Os ajustes não se restringem ao sistema principal. O Google amplia o alcance do Ask Photos, editor por voz do Google Fotos, que permite pedir, com frases simples, retoques, correções de luz ou ajustes de enquadramento. A função, porém, ainda não chega ao Brasil nesta primeira leva. O pacote inclui ainda o Wear OS 7, nova versão do sistema para relógios, com melhor gestão de energia e funções herdadas do Android 17, como sugestões contextuais alimentadas pelo Gemini.
Ecossistema, disputa por IA móvel e próximos passos
O lançamento do Android 17 marca mais um capítulo da corrida entre gigantes da tecnologia para levar a IA generativa ao centro do celular. Ao tratar o sistema como “sistema inteligente” e não só como base de aplicativos, o Google pressiona rivais a responder com experiências igualmente integradas. Desenvolvedores, por sua vez, precisam adaptar seus apps para conviver com os novos limites de memória e para conversar de forma mais profunda com o Gemini Intelligence.

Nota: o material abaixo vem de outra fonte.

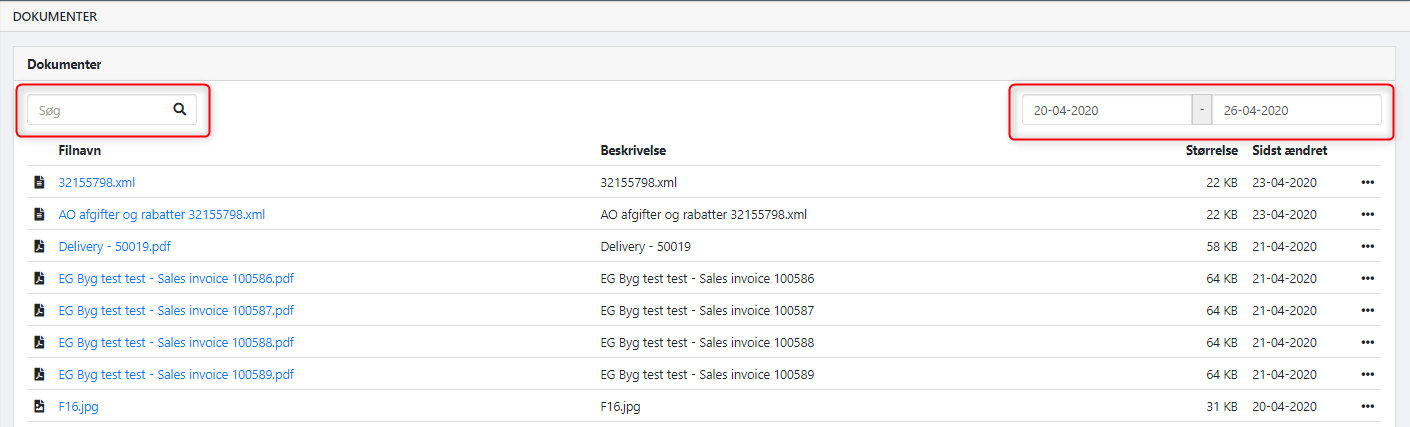This screenshot has width=1410, height=427.
Task: Open the 32155798.xml file link
Action: (97, 183)
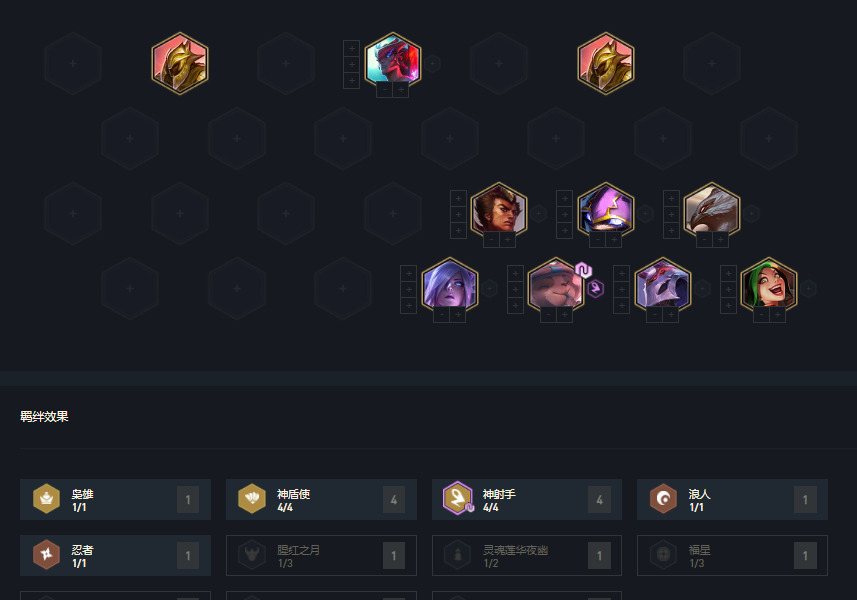Open the top item slot left of Yone
Image resolution: width=857 pixels, height=600 pixels.
coord(351,49)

No curto prazo, quem está no topo da cadeia de aparelhos se beneficia primeiro. Donos de celulares Pixel e, em seguida, de modelos premium de outras marcas devem experimentar a nova geração de recursos ainda em 2026. Usuários de intermediários e aparelhos antigos podem esperar mais: a adoção depende de cronogramas de fabricantes e operadoras, historicamente espaçados. Em muitos mercados, parte relevante da base continua presa a versões anteriores do Android, sem acesso pleno às novidades.
Fabricantes de hardware têm incentivos claros para correr. Recursos de IA embarcada ajudam a diferenciar modelos e justificar preços mais altos em um mercado saturado, no qual trocar de celular a cada ano deixou de ser regra. Um sistema que promete consumir menos RAM, entregar jogos mais estáveis e durar mais tempo longe da tomada também interessa a empresas que buscam reduzir reclamações de desempenho e custos de suporte.

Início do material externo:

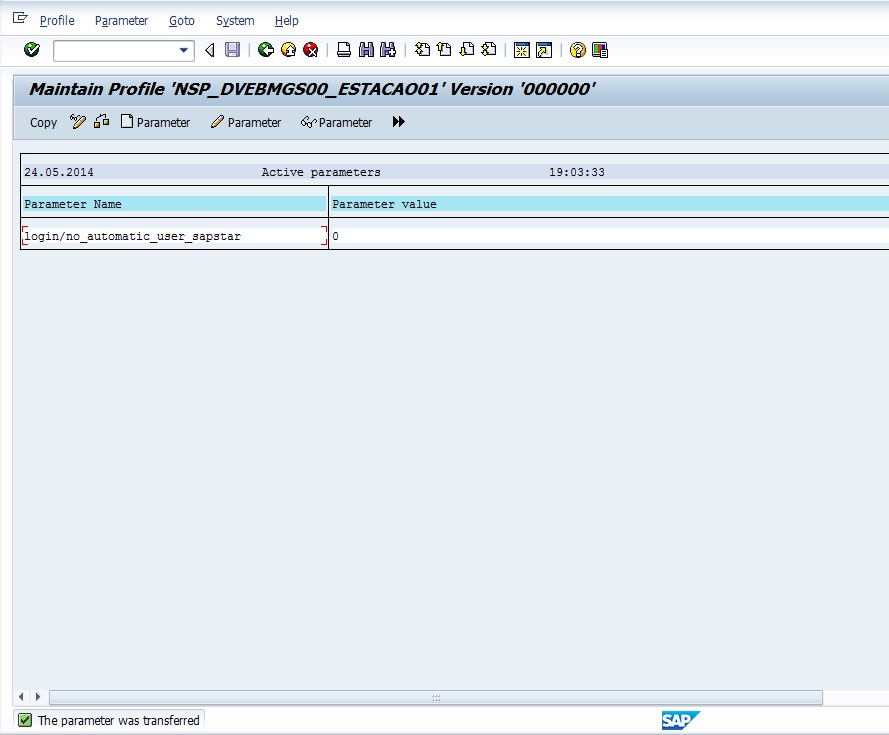The image size is (889, 735).
Task: Click the Copy button
Action: click(43, 123)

O movimento afeta ainda a relação do usuário com dados pessoais. Um sistema mais “inteligente” depende de informações sobre rotina, localização e hábitos de consumo. O Google afirma que parte do processamento acontece no próprio aparelho, o que reduz a necessidade de envio constante de dados para a nuvem. A disputa por quem controla essa camada de inteligência, porém, permanece aberta e tende a se intensificar à medida que o Gemini Intelligence ganha novas funções.

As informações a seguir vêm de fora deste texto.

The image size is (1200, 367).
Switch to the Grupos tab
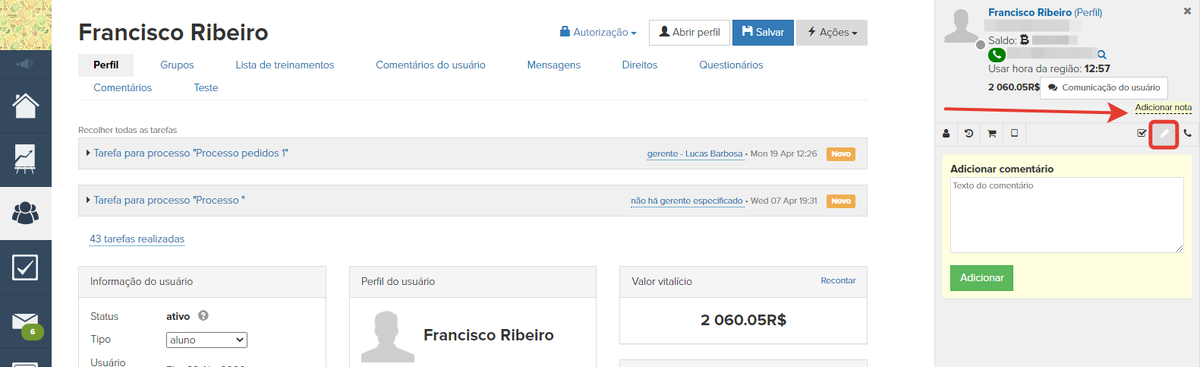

Os próximos meses funcionam como laboratório em escala global. O Google mede como o Android 17 se comporta em diferentes perfis de aparelho, ajusta o consumo de memória e calibra a interferência da IA no dia a dia. A chegada do Gemini Intelligence até setembro deve servir de termômetro para saber até onde o público aceita delegar decisões ao sistema.
O sucesso ou o fracasso dessa aposta define o rumo das próximas versões do Android e de rivais diretos. Se a promessa de celular mais rápido, que entende melhor o dono e dura mais tempo sem travar se confirma, o Android 17 se torna referência para a próxima leva de lançamentos. Se não entrega o que promete, abre espaço para que outros ecossistemas tentem tomar a dianteira na corrida pelo controle da inteligência no bolso do usuário.